Let's tackle your questions from the last to the first:
3) Is there a reason why it seems like there isn't a lot of attention dedicated to this topic specifically?
Yes, there is. The whole thing of project-management processes is about solving problems like inner-team communication, work sharing, team conflicts, responsibilities, ... the complexity of all these problems explodes with increasing team size. Hence, for a small team you there's just no need for specialized methodologies.
The only problem specific to small teams is probably missing manpower, and the only solution to this is increasing the team size ;)
2) How does a single person manage his or her project most effectively?
There is lots of methodologies out there, for how to manage your individual work.

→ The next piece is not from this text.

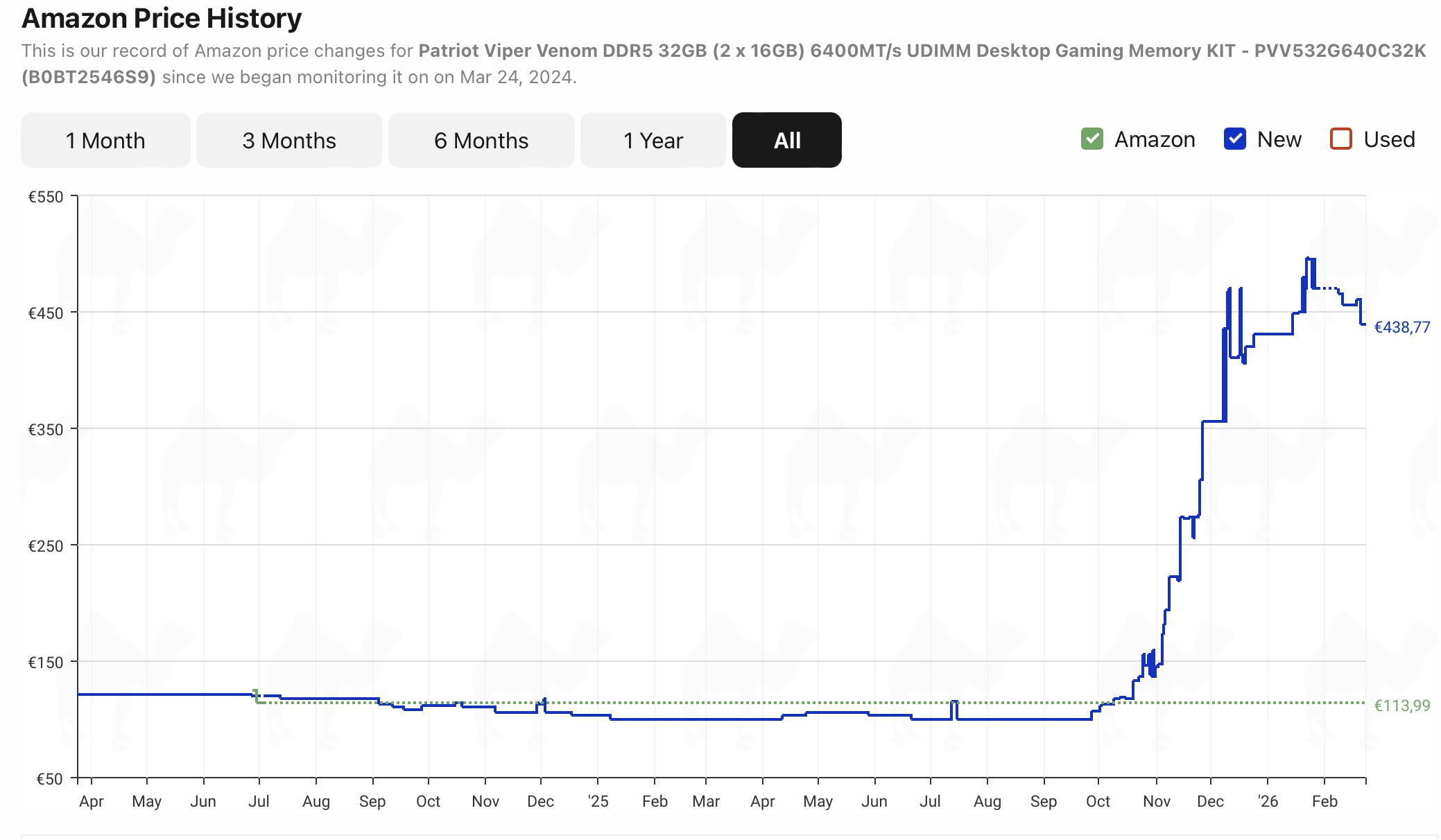Click the €438,77 current price label
This screenshot has height=840, width=1441.
tap(1401, 327)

Some examples are Getting Things Done, Manage Your Workday Now, The One Minute TODO List, Zen To Done, Personal Kanban, and many more... This is not what you'd call project-management methodologies, but it's still management methodologies. Usually those methods try to be as lightweight as possible. This is because many problems from project management just don't appear in self management. For example, you usually know what you did yesterday and don't need to communicate it to yourself. Team starts with two members.

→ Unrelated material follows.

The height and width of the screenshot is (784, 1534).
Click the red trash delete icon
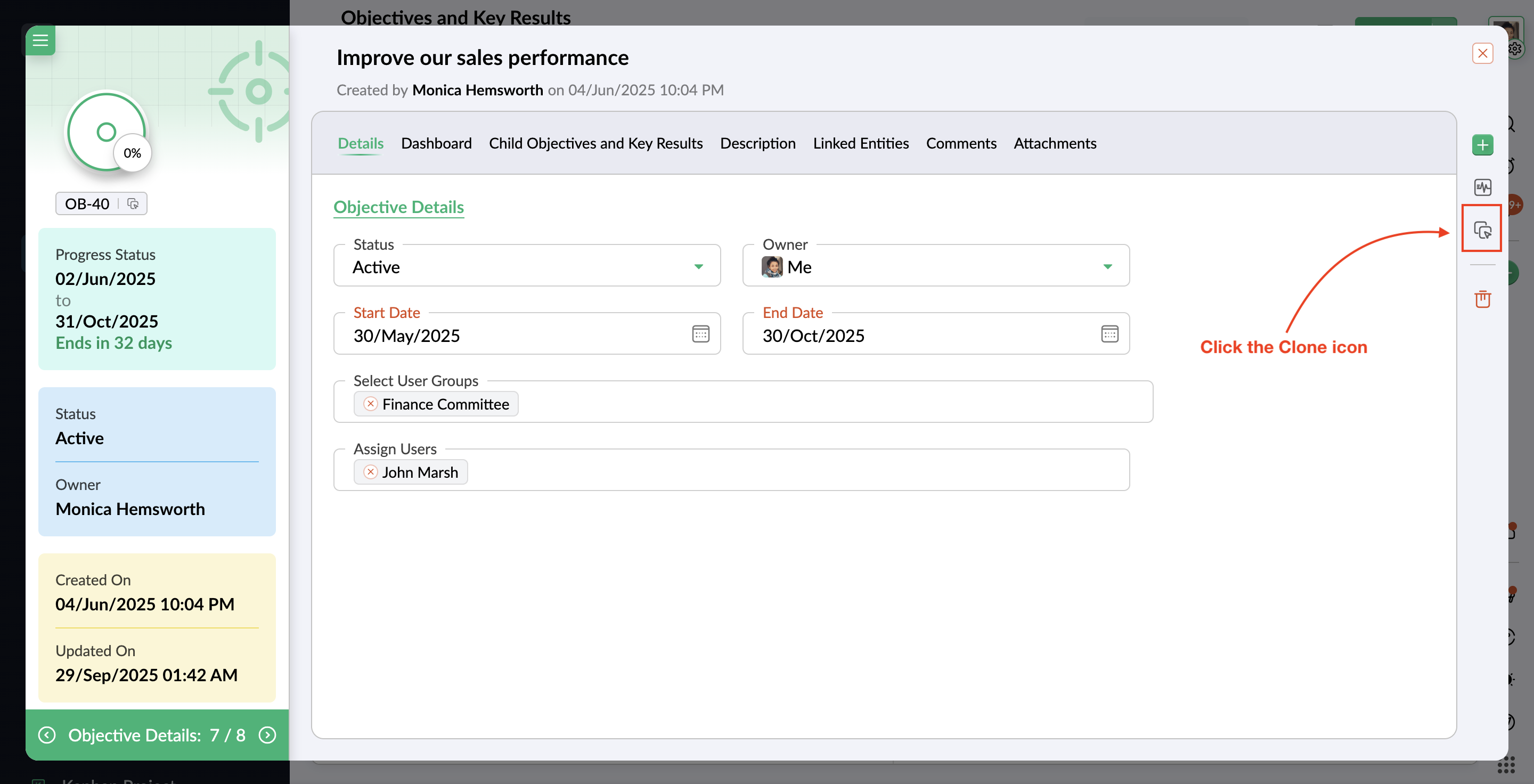coord(1482,299)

1) Has there been any work done to develop a methodology geared for groups of this size?
To the best of my knowledge, there is no work targeting such group sizes explicitly. However, that does not mean that all is lost. The ideas of project management processes that target larger team sizes also apply for smaller teams. Only you would apply them in a more lightweight fashion or even drop some activities, to reduce overhead. Let me give you an example:
The Scrum process includes short daily status meetings, called daily standups. In a team with 7 member you would schedule these meetings to "every day at 10am", to make sure they really happen. In a 2-men-team you could just as easily exchange you status during lunch or in the coffee break. It may even be that you exchange your status anyways, because your sitting in the same office and talk to each other during your workday. The general idea of a regular short status exchange still applies, only it's done in a more reasonable fashion, considering the project's circumstances.
Conclusion is that you can adapt most, especially agile, project-management methodologies to really small team by looking at the ideas and adapting their realization to the situation at hand. That's what most of these methodologies tell you anyways.